Jonah 4 – “Jonah Learns a Lesson”

Hebrew-English Text
I. Summary
Yahweh teaches Jonah that Nineveh deserves to be saved.

II. Photo
Yahweh dries Jonah’s plant: “But the next day at dawn God provided a worm, which attacked the plant so that it withered.”

III. Select Verses    
(the entire chapter)
1-3: This displeased Jonah greatly, and he was grieved. He prayed to the LORD, saying, “O LORD! Isn’t this just what I said when I was still in my own country? That is why I fled beforehand to Tarshish. For I know that You are a compassionate and gracious God, slow to anger, abounding in kindness, renouncing punishment. Please, LORD, take my life, for I would rather die than live.”
4-11: The LORD replied, “Are you that deeply grieved?”  Now Jonah had left the city and found a place east of the city. He made a booth there and sat under it in the shade, until he should see what happened to the city.  The LORD God provided a ricinus plant, which grew up over Jonah, to provide shade for his head and save him from discomfort.

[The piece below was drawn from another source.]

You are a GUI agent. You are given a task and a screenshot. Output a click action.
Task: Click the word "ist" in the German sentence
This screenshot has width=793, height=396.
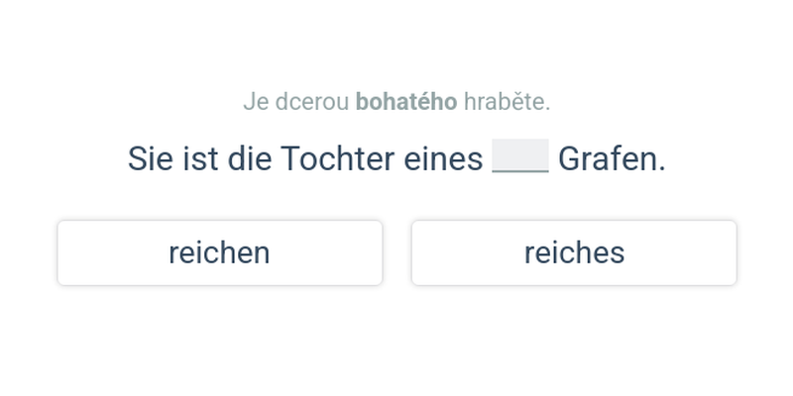pyautogui.click(x=199, y=158)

Jonah was very happy about the plant.  But the next day at dawn God provided a worm, which attacked the plant so that it withered.  And when the sun rose, God provided a sultry east wind; the sun beat down on Jonah’s head, and he became faint. He begged for death, saying, “I would rather die than live.” Then God said to Jonah, “Are you so deeply grieved about the plant?” “Yes,” he replied, “so deeply that I want to die.”  Then the LORD said: “You cared about the plant, which you did not work for and which you did not grow, which appeared overnight and perished overnight.  And should not I care about Nineveh, that great city, in which there are more than a hundred and twenty thousand persons who do not yet know their right hand from their left, and many beasts as well!”

IV. Outline
1-2. Jonah realizes the implications for Israel
3. Jonah asks for death
4-11. God teaches Jonah a lesson

V. Comment
No comment today. Stay tuned.

VI. Works Used
(see “Commentaries” page)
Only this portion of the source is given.